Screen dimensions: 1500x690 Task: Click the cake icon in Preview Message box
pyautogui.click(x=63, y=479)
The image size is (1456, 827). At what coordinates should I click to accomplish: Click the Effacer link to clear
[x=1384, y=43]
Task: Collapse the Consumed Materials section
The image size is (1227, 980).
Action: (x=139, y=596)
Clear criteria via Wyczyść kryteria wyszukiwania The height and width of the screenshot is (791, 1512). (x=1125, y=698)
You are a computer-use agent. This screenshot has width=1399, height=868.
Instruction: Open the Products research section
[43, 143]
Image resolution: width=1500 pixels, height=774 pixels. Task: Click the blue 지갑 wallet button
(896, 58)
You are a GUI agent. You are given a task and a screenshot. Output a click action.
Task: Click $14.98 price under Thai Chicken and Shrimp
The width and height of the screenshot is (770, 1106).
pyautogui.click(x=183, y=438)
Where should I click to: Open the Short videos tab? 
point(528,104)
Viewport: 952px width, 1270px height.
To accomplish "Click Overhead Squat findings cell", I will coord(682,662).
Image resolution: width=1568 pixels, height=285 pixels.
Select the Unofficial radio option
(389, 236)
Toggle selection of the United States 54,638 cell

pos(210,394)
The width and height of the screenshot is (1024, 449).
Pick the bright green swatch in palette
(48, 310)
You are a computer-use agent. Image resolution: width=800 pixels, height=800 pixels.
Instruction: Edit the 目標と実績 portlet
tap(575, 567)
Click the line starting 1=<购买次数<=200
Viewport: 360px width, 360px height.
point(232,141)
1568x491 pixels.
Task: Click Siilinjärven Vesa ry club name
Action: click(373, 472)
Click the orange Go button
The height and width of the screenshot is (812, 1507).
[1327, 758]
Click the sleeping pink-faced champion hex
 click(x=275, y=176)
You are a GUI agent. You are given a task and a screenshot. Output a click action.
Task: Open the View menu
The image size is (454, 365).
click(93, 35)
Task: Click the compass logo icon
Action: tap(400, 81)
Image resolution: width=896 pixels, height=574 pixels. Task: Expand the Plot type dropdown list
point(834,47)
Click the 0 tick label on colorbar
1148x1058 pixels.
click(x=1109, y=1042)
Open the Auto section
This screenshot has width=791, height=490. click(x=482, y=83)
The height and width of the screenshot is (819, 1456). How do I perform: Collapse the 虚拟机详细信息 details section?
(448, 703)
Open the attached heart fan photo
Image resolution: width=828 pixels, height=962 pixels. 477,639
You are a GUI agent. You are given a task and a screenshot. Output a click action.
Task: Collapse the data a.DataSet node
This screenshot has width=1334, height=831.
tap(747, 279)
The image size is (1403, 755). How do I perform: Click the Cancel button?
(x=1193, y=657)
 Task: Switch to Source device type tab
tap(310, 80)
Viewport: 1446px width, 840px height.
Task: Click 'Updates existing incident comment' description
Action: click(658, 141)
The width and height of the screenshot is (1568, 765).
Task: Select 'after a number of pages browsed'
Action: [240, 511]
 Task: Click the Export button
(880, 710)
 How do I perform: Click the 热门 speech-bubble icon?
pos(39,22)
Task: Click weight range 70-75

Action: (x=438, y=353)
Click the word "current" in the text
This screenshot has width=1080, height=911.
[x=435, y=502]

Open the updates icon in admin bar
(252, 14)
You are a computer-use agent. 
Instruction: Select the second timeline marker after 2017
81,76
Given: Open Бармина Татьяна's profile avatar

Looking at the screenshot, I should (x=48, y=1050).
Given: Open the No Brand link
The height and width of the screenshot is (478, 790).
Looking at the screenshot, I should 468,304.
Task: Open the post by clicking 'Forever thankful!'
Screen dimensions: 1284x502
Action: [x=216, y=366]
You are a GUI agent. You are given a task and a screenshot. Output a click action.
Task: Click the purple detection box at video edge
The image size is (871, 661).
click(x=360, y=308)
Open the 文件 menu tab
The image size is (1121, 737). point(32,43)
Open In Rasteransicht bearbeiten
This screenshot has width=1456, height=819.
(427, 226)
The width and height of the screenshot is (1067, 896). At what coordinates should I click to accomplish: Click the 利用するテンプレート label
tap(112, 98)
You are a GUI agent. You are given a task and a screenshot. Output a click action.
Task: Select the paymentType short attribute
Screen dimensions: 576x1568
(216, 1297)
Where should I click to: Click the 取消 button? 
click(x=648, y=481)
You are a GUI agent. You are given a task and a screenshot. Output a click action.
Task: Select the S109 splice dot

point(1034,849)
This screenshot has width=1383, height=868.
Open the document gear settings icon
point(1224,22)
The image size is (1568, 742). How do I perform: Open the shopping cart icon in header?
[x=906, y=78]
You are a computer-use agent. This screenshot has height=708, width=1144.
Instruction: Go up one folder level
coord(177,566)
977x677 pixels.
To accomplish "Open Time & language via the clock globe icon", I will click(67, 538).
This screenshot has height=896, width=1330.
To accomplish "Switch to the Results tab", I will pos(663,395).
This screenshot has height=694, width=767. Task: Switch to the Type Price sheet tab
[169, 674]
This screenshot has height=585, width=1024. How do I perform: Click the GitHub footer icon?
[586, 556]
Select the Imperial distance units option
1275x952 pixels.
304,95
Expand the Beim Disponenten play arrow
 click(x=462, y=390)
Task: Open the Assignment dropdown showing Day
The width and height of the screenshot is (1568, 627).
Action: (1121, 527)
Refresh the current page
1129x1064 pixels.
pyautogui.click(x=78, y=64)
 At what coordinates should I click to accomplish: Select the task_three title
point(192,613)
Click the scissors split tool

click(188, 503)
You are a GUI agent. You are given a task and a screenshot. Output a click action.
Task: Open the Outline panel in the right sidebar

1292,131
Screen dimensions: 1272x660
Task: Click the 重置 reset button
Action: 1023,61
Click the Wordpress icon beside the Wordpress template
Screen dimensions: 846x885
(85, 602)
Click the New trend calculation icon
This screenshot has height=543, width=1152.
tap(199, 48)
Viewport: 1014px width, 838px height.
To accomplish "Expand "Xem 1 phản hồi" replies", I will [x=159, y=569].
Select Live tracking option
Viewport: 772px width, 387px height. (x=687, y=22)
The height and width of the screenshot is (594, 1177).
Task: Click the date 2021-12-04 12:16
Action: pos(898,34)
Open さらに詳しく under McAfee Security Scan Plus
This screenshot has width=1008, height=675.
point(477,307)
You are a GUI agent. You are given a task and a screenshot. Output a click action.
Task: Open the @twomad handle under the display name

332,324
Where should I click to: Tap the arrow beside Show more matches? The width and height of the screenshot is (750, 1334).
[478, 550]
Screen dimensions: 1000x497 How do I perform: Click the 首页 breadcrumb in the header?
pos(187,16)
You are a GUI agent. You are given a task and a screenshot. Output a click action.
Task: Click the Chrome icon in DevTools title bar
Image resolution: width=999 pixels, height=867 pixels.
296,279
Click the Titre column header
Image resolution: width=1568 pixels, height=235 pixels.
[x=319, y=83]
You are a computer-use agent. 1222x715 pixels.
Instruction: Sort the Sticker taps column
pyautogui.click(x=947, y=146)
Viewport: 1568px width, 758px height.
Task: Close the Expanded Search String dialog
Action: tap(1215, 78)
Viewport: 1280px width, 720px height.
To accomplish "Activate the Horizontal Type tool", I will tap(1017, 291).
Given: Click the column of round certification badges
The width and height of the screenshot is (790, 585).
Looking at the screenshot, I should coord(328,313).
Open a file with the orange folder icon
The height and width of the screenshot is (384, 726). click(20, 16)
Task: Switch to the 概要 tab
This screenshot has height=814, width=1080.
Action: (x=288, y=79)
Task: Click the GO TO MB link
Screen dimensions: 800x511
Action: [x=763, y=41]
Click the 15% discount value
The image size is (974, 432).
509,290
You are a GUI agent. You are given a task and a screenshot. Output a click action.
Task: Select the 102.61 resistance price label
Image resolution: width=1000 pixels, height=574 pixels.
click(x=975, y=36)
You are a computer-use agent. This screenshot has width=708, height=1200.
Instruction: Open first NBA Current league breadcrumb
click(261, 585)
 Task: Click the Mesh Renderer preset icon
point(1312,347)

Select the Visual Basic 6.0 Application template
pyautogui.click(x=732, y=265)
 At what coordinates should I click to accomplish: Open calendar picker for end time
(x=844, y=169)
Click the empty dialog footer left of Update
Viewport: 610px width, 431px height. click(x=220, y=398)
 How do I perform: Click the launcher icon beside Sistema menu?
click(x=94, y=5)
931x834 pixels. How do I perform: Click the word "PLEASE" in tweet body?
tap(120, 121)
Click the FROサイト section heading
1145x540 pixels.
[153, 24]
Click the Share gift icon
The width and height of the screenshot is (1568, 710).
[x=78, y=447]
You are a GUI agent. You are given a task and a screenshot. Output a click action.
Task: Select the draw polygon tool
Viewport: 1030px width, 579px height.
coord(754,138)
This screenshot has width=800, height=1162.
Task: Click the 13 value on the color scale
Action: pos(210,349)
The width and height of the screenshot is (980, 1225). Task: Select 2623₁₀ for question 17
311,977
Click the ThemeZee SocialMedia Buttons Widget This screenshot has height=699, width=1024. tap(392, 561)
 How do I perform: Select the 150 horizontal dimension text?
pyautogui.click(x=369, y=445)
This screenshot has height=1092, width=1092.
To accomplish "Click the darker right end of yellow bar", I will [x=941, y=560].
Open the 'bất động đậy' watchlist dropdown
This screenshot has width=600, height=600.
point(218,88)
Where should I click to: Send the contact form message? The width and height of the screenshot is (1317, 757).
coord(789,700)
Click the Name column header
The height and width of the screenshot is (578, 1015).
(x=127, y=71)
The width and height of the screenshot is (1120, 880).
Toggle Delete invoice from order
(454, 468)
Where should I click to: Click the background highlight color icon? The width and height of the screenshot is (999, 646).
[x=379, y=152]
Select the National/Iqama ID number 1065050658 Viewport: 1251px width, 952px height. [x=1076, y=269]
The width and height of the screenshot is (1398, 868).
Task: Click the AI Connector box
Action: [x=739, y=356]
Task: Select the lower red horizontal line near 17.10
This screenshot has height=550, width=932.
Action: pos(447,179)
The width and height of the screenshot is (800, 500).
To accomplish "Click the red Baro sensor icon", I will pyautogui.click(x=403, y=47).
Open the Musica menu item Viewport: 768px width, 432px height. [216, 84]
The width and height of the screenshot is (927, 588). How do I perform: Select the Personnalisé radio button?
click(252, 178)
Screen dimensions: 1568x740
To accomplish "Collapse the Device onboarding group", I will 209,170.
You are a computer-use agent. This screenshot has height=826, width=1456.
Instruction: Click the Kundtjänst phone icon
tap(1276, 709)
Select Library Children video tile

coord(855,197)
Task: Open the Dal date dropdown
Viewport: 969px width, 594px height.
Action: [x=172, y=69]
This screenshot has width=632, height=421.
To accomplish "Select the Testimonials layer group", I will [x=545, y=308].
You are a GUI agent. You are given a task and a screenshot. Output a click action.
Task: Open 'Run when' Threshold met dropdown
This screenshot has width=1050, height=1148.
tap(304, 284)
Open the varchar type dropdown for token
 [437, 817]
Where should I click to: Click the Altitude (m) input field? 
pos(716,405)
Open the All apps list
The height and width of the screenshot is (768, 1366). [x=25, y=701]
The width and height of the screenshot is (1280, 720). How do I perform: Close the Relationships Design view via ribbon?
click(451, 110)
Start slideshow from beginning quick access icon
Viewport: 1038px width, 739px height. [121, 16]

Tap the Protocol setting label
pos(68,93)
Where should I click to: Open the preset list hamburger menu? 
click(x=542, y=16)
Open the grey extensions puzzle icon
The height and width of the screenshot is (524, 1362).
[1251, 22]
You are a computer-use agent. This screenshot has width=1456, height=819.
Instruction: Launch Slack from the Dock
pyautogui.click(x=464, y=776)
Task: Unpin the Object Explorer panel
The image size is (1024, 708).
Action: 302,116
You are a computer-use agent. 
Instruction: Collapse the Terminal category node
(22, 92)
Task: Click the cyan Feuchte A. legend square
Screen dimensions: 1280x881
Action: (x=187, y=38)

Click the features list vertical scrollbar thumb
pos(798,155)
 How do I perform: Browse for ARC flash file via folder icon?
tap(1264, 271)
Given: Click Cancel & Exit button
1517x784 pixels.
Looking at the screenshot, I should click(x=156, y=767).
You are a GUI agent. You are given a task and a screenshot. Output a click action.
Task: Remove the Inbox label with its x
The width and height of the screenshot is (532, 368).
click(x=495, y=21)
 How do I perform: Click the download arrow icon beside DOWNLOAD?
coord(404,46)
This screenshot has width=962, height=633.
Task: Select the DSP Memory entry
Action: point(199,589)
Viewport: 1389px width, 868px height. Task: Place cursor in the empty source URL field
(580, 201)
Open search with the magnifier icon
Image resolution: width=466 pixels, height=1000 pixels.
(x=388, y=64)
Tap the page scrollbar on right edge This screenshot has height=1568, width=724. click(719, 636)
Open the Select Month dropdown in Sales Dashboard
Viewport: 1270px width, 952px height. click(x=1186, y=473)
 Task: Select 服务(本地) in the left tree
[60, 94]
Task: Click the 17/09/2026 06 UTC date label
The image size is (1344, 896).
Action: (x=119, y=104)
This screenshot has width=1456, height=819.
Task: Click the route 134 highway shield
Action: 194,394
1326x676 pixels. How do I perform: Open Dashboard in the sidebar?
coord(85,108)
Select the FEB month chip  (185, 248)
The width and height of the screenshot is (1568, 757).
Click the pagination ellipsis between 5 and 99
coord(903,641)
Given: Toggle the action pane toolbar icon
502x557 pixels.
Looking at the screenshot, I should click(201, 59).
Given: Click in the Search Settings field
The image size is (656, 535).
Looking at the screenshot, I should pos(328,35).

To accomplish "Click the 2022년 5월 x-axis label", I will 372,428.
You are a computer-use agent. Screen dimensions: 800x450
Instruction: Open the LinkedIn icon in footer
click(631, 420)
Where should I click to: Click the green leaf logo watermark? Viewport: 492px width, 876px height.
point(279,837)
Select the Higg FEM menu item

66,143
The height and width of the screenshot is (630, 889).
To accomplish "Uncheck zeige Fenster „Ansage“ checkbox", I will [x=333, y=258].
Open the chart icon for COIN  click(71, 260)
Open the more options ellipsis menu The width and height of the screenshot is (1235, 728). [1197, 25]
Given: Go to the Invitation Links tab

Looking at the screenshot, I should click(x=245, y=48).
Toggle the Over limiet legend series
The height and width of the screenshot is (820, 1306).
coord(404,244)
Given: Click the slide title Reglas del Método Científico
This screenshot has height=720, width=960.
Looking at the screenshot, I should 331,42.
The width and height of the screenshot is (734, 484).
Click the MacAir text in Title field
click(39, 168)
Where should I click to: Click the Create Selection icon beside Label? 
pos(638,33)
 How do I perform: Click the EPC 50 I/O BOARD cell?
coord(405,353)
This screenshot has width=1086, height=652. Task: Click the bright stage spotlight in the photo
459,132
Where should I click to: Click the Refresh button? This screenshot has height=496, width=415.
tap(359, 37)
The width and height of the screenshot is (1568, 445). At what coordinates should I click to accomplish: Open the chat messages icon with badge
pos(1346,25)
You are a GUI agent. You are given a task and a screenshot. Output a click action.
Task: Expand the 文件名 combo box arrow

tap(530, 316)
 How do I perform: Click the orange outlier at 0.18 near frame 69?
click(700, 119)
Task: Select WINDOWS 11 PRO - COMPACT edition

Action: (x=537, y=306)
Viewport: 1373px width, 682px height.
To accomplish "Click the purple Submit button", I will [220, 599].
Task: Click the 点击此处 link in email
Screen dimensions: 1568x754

-.-.-

• _Directions_:
Using the records, find how many lines include the string "purple" and report that number alone.

• _Response below_:
2